How Joanna Geraghty Can Win at JetBlue
The new CEO has taken over a broken company. If she manages it right, there's probably only one way to go: Up.
Dear readers,
After years of moving through the ranks at JetBlue, beginning as a lawyer in 2005 and rising to president in 2018, Joanna Geraghty’s first month as CEO of JetBlue is underway. Conditions are tenuous at JetBlue — it lost $310 million in 2023. I’ve written many times about the airline’s identity and business problems, so this may come as a surprise, but I think this is an excellent opportunity for a new CEO.
Think about it. Taking an airline to the top, as Delta management has done, is really hard and takes at least a decade (if not more) of strong management with fresh ideas. But what if the goal is merely to take a broken airline and make it stop hemorrhaging money? I have watched many ruthless turnaround artists do it (sometimes at state-owned airlines) by focusing on basics, including playing to network strengths, honing product attributes, and cutting costs. As Frontier CEO Barry Biffle loves to say: The easiest way to stop losing money is to stop doing things that lose money.

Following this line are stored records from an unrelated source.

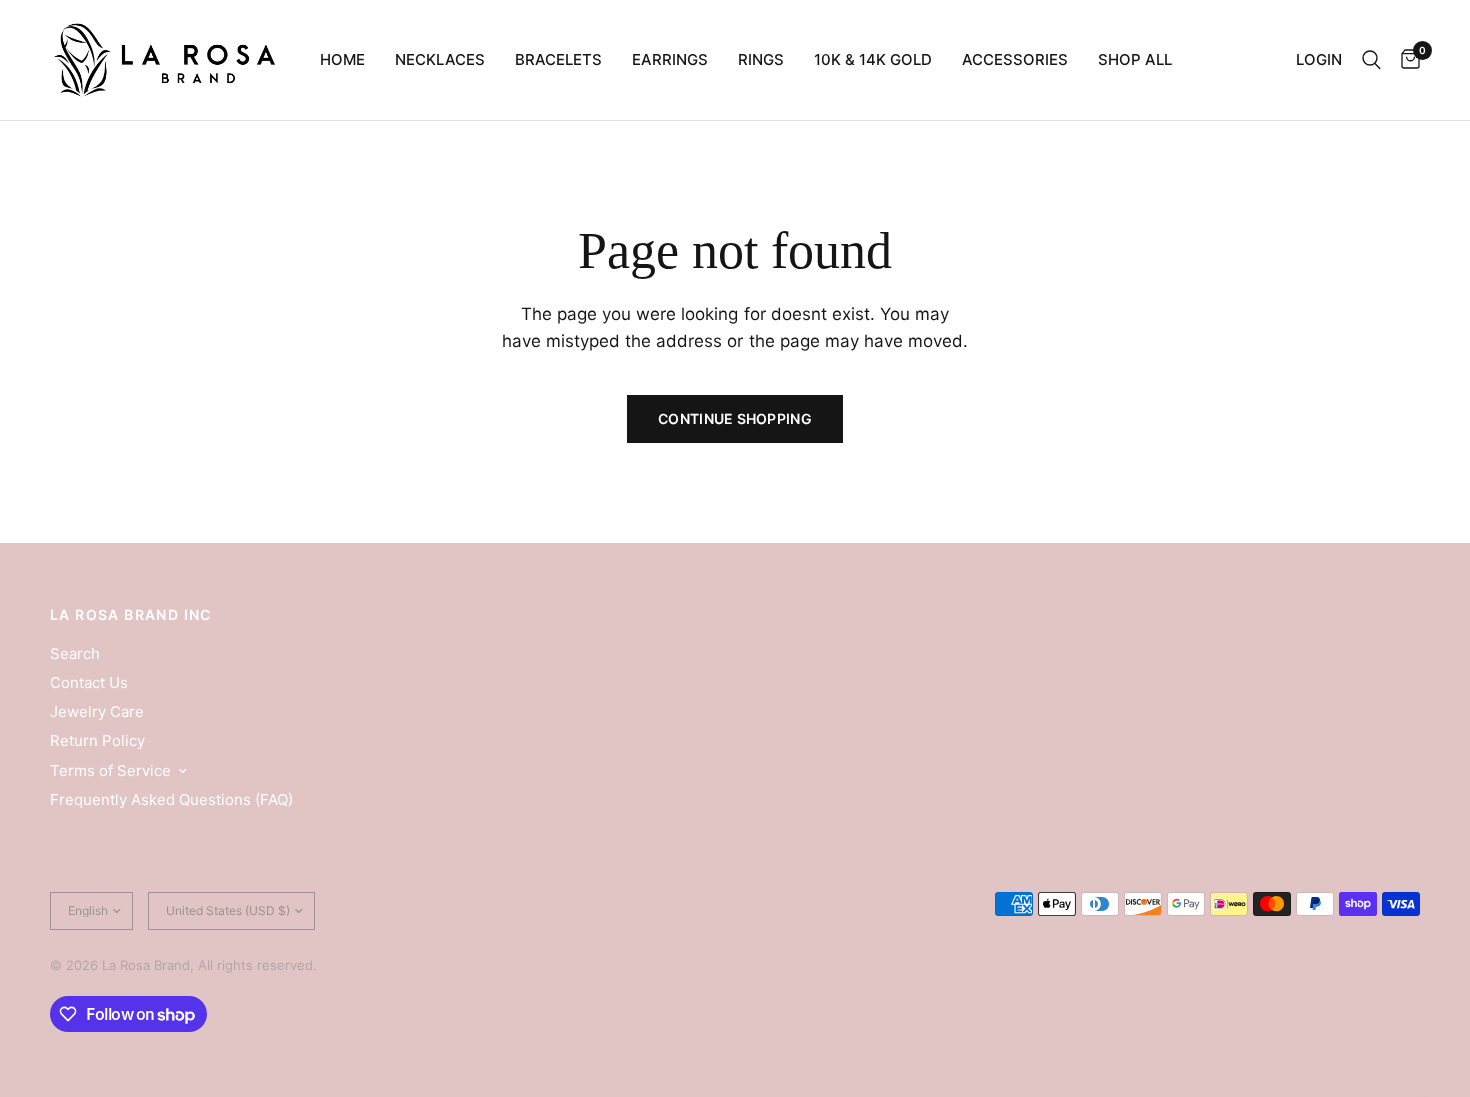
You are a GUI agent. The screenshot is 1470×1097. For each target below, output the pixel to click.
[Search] (1371, 60)
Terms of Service (110, 770)
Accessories (1015, 59)
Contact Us (89, 682)
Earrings (670, 59)
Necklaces (440, 59)
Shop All (1135, 59)
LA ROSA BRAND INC (131, 615)
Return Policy (97, 740)
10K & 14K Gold (873, 59)
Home (342, 59)
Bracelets (558, 59)
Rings (761, 59)
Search (75, 653)
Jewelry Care (97, 711)
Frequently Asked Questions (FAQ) (171, 799)
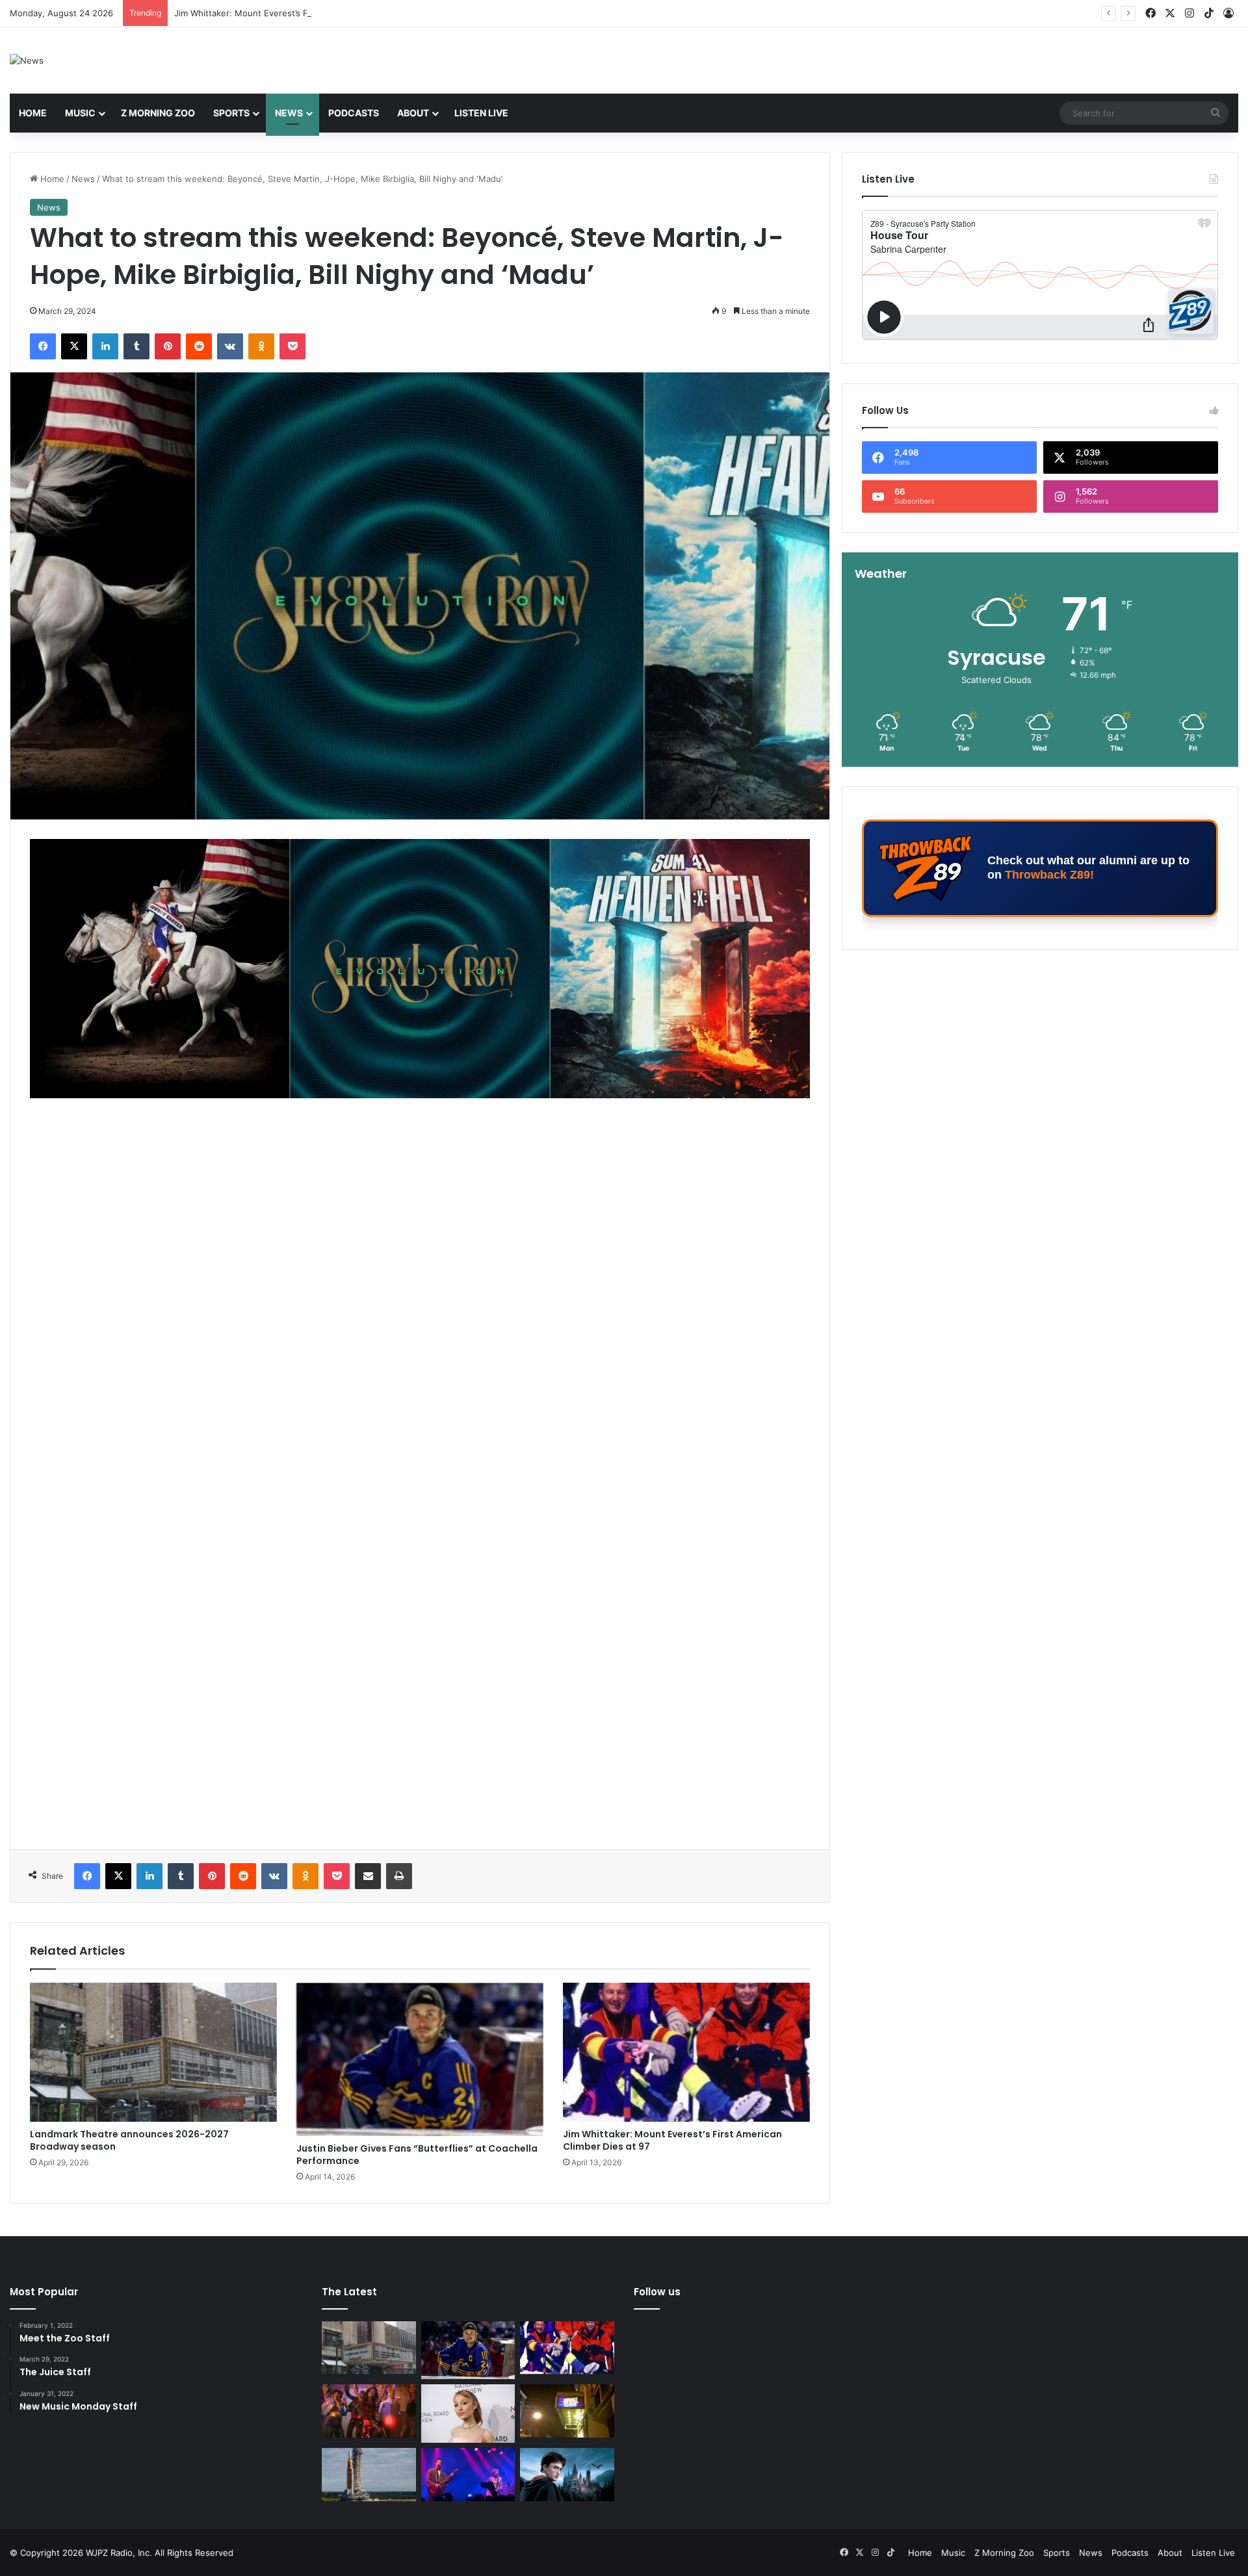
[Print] (399, 1876)
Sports (231, 112)
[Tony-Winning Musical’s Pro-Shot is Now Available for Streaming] (567, 2411)
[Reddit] (199, 346)
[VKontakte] (230, 346)
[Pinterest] (168, 346)
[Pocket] (293, 346)
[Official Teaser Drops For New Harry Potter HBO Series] (567, 2474)
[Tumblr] (137, 346)
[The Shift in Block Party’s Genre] (468, 2474)
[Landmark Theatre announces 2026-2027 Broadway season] (153, 2052)
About (413, 112)
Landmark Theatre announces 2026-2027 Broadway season (129, 2140)
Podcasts (353, 112)
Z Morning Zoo (158, 112)
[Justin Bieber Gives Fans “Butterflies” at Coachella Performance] (419, 2059)
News (289, 112)
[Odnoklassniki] (261, 346)
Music (80, 112)
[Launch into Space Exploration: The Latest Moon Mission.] (369, 2474)
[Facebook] (43, 346)
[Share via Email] (368, 1876)
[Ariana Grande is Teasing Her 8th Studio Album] (468, 2413)
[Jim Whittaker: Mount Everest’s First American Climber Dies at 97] (686, 2052)
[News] (27, 60)
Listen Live (481, 112)
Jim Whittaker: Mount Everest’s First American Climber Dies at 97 (305, 13)
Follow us (657, 2292)
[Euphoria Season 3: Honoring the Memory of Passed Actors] (369, 2411)
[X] (74, 346)
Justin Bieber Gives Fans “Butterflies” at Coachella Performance (417, 2154)
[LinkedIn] (105, 346)
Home (33, 112)
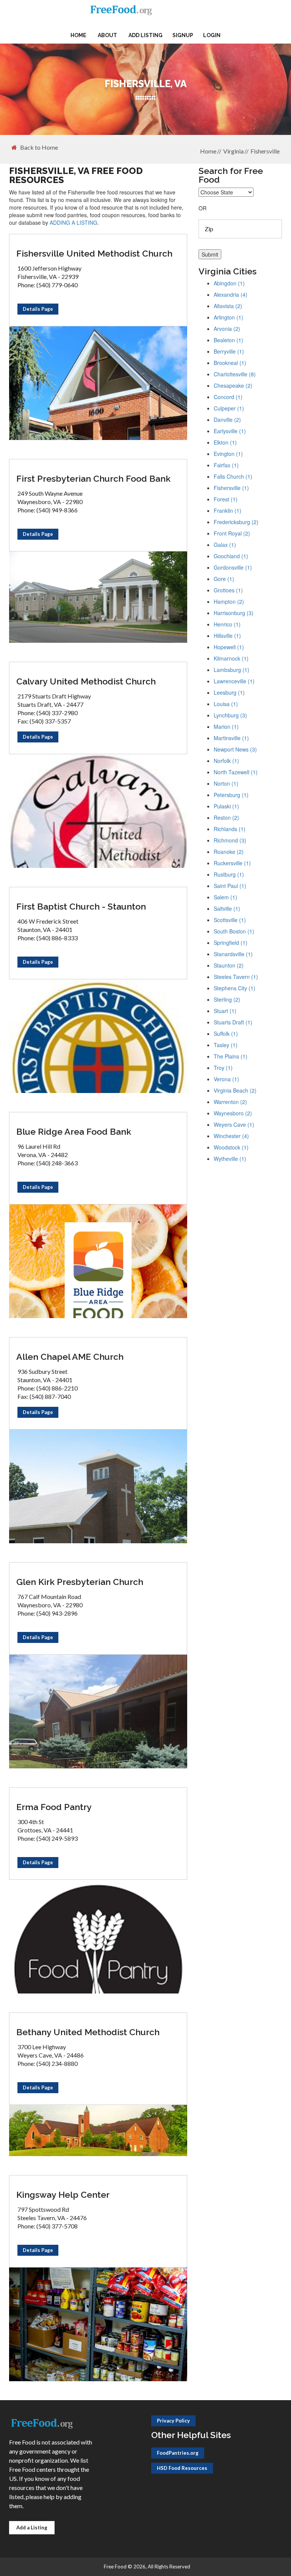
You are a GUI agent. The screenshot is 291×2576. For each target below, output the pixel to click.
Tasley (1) (226, 1045)
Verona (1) (226, 1079)
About (107, 35)
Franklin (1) (227, 510)
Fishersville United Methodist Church (94, 253)
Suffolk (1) (226, 1033)
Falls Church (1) (233, 476)
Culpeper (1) (229, 408)
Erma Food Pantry (54, 1807)
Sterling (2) (227, 999)
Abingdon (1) (229, 283)
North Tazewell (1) (236, 772)
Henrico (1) (227, 624)
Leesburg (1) (229, 692)
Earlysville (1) (230, 431)
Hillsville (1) (227, 635)
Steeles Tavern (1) (236, 976)
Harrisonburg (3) (233, 613)
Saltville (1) (227, 908)
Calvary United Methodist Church (86, 681)
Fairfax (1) (226, 465)
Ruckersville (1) (232, 863)
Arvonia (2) (227, 328)
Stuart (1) (225, 1011)
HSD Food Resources (182, 2468)
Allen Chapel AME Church (70, 1356)
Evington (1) (228, 453)
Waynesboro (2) (233, 1113)
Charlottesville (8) (235, 374)
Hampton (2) (229, 601)
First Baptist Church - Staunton (81, 906)
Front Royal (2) (232, 533)
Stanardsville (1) (233, 954)
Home (78, 35)
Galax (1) (225, 544)
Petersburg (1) (231, 795)
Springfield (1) (230, 942)
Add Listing (145, 35)
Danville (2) (227, 419)
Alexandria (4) (230, 294)
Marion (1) (226, 726)
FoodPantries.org (178, 2453)
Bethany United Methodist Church (88, 2032)
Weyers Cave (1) (234, 1124)
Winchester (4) (231, 1136)
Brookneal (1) (230, 362)
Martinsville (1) (231, 738)
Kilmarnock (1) (231, 658)
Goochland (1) (231, 556)
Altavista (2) (228, 306)
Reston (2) (226, 817)
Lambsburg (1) (231, 669)
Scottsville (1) (230, 920)
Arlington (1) (228, 317)
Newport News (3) (235, 749)
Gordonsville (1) (233, 567)
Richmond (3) (230, 840)
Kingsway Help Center (63, 2194)
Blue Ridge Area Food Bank (73, 1131)
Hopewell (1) (229, 647)
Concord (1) (228, 397)
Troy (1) (223, 1067)
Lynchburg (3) (230, 715)
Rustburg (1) (229, 874)
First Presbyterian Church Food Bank (93, 478)
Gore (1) (224, 579)
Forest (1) (226, 499)
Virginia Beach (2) (235, 1090)
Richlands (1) (230, 829)
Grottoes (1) (228, 590)
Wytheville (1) (230, 1158)
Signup (182, 35)
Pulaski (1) (226, 806)
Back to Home (39, 147)
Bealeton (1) (228, 340)
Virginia (233, 151)
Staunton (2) (229, 965)
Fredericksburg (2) (236, 522)
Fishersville (265, 151)
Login (212, 35)
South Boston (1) (234, 931)
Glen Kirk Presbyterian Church (79, 1582)
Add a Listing (31, 2527)
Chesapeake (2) (233, 385)
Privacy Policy (173, 2421)
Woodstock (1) (231, 1147)
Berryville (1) (229, 351)
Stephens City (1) (234, 988)
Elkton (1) (225, 442)
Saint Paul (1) (230, 885)
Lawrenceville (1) (234, 681)
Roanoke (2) (229, 851)
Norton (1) (226, 783)
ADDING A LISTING (73, 222)
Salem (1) (225, 897)
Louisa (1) (226, 704)
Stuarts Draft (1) (233, 1022)
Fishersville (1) (231, 488)
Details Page (38, 309)
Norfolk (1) (226, 760)
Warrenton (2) (230, 1102)
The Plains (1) (230, 1056)
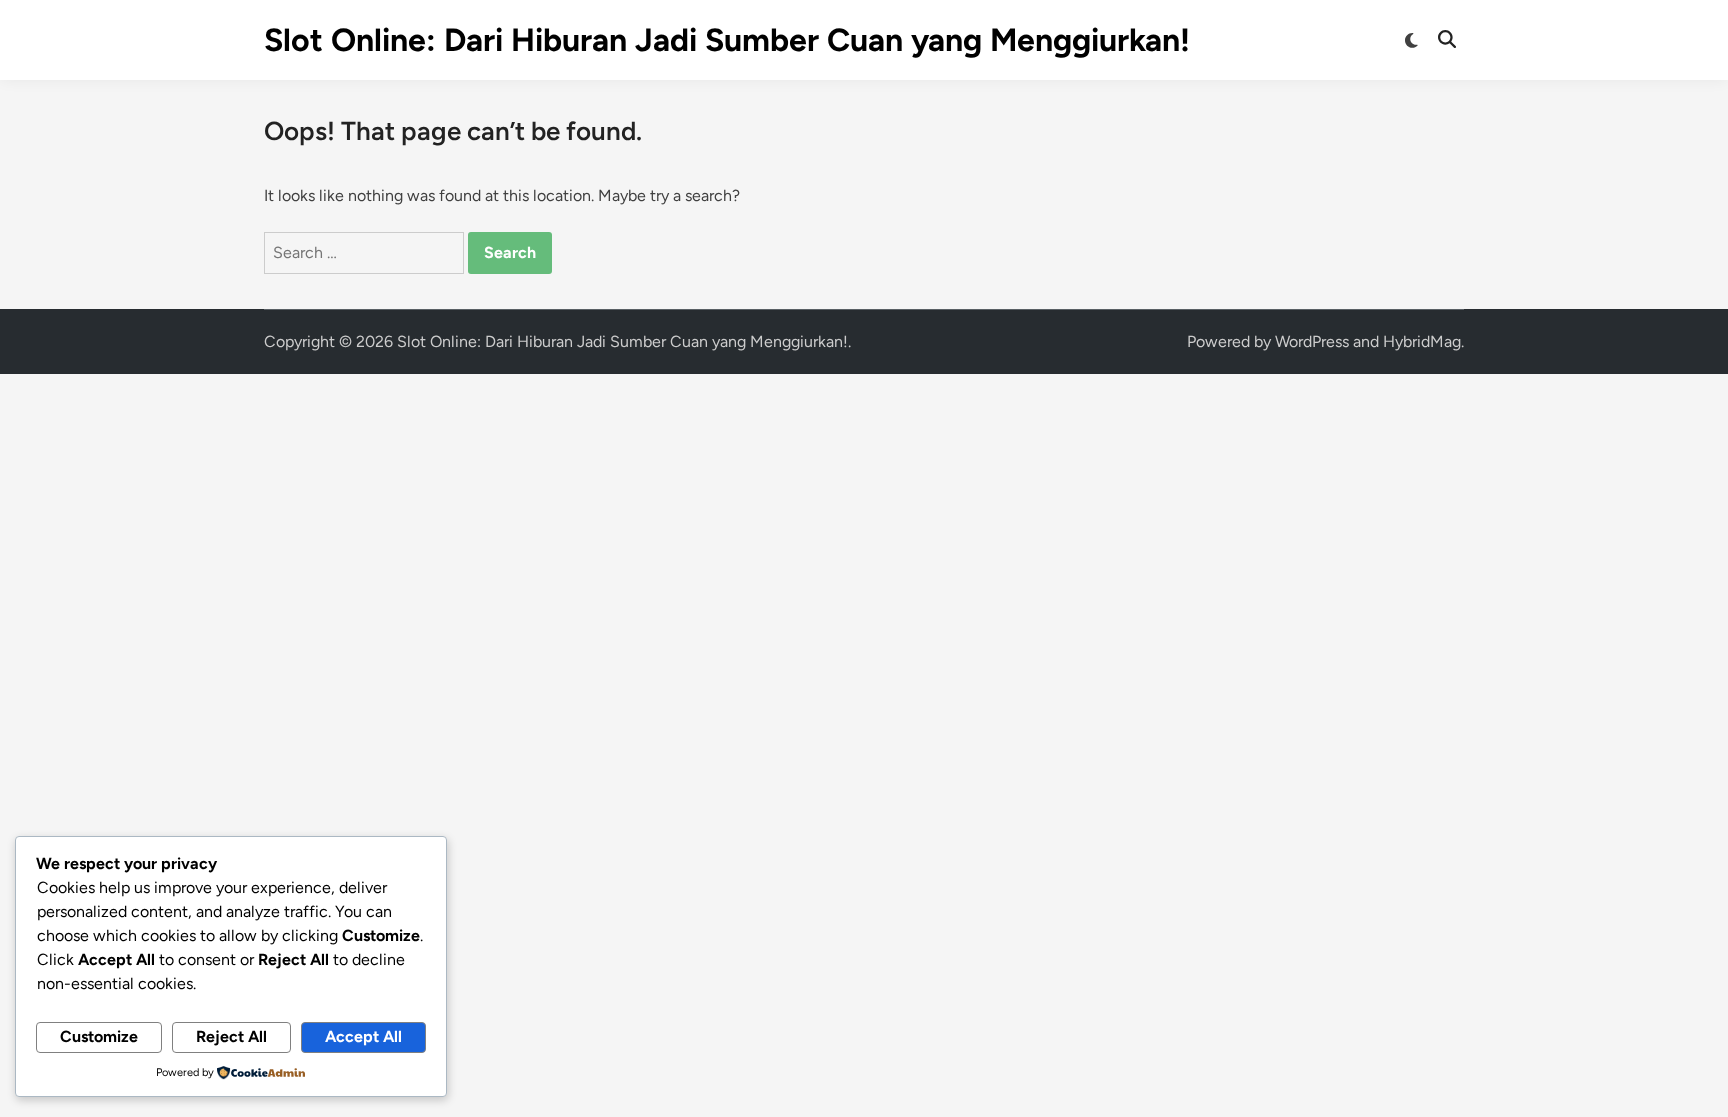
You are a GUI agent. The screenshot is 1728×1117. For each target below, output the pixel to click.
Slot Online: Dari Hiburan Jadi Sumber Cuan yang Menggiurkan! (727, 40)
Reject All (231, 1036)
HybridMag (1422, 341)
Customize (99, 1036)
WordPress (1312, 341)
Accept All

It would take a long time for JetBlue to compete nationwide with Delta, United, and American. I suspect Geraghty wants to move JetBlue in that direction, because who wouldn’t? But if we’re talking strictly about Geraghty’s legacy, I am not sure that’s required. Geraghty will be a hero if she can stop the ridiculous moonshot decision-making of the Robin Hayes era, and start running a competent company.
Geraghty is starting at a fortuitous time, with the slate essentially wiped clean after her predecessor’s disastrous final year.1 Thanks to a federal judge’s decision, she likely won’t spend her time as CEO integrating two airlines with wildly different models.
There are signs Geraghty knows it is time for new thinking, and I’ve been impressed with some of her early moves.2 She led JetBlue’s fourth quarter earnings call last month and signaled she plans to announce changes in May.
She hinted at a few, such as focusing on Boston and New York. Even if she never tackles the scale issue that so vexed Hayes, I believe Geraghty can bring sense back to JetBlue by focusing on messaging, network, and product, while reducing emphasis on non-core businesses. Once she succeeds, perhaps JetBlue can plot nationwide expansion.